* _Exercise_:
With the pictures omitted, please transcribe exactly the lines beginning at the one that contains "How do I perform: Click" and ending with the last line of the records below.

[Dataset extract — start]

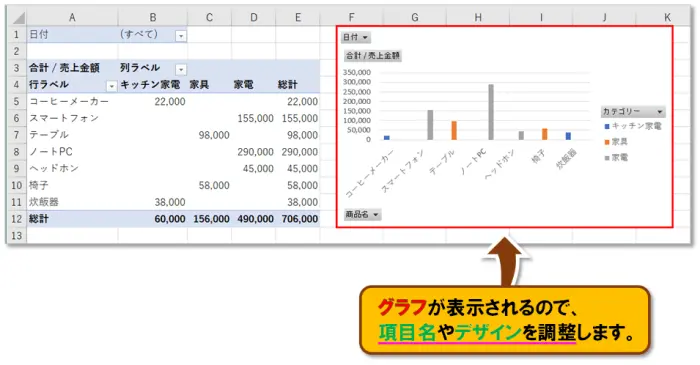Viewport: 700px width, 365px height.
Task: Open the カテゴリー legend field dropdown
Action: [633, 111]
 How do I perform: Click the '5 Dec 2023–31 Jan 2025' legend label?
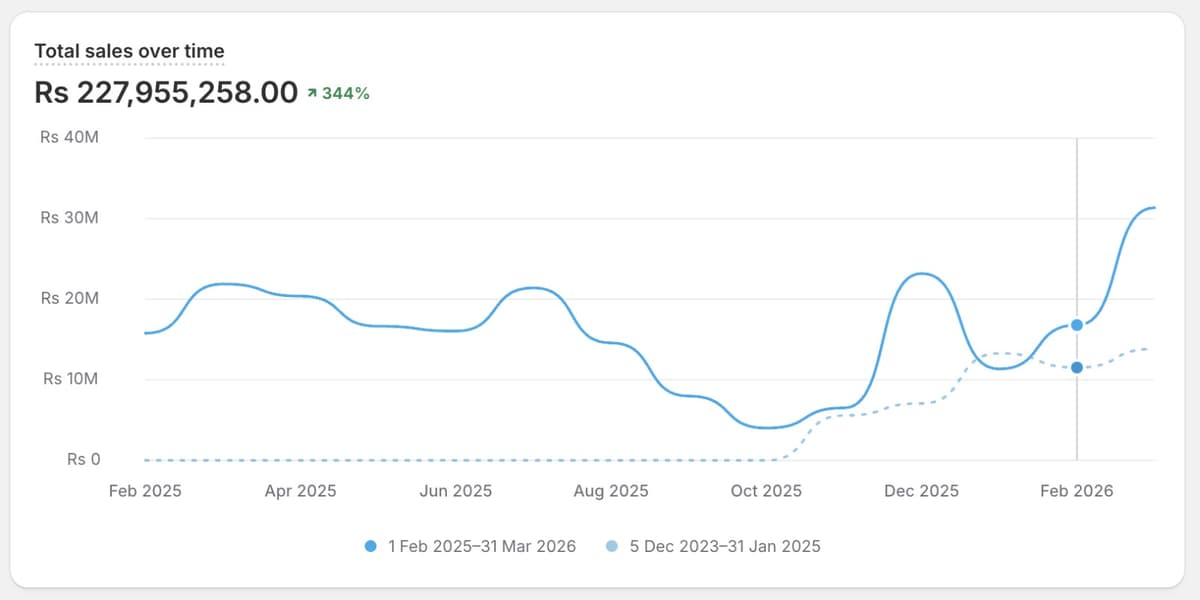(x=723, y=546)
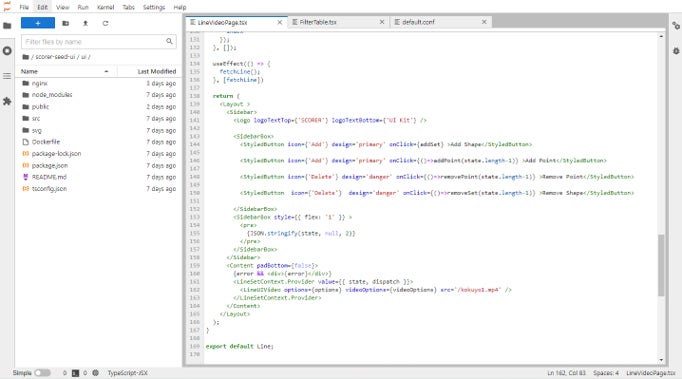Viewport: 682px width, 379px height.
Task: Click the blue New Launcher plus button
Action: coord(38,23)
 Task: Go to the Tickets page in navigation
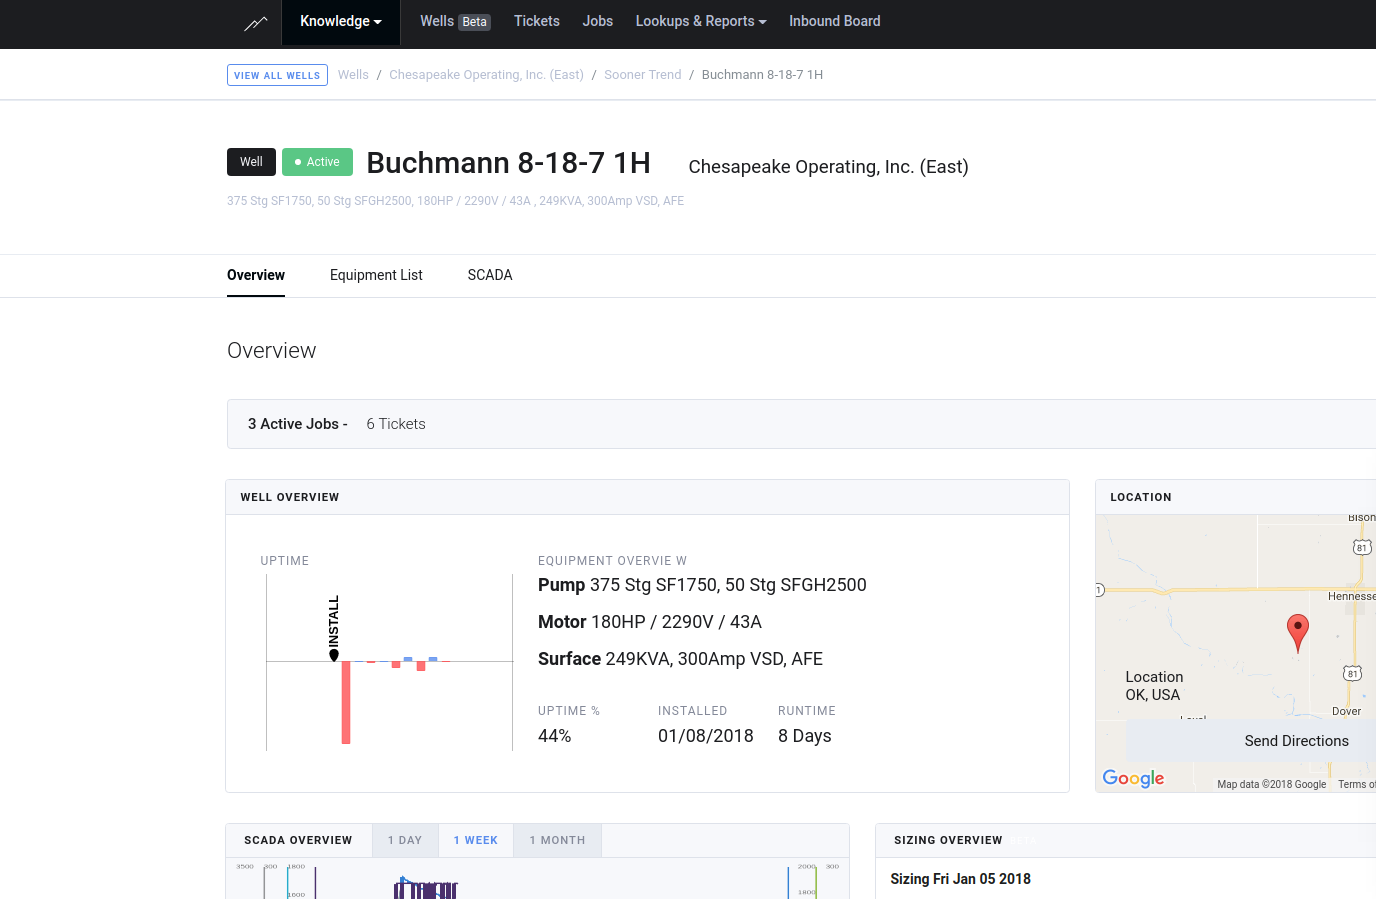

[Dataset extract — finish]

* _Output below_:
 How do I perform: Click the '5 Dec 2023–31 Jan 2025' legend label?
(x=723, y=546)
Viewport: 682px width, 379px height.
Task: Click the blue New Launcher plus button
Action: coord(38,23)
 Task: Go to the Tickets page in navigation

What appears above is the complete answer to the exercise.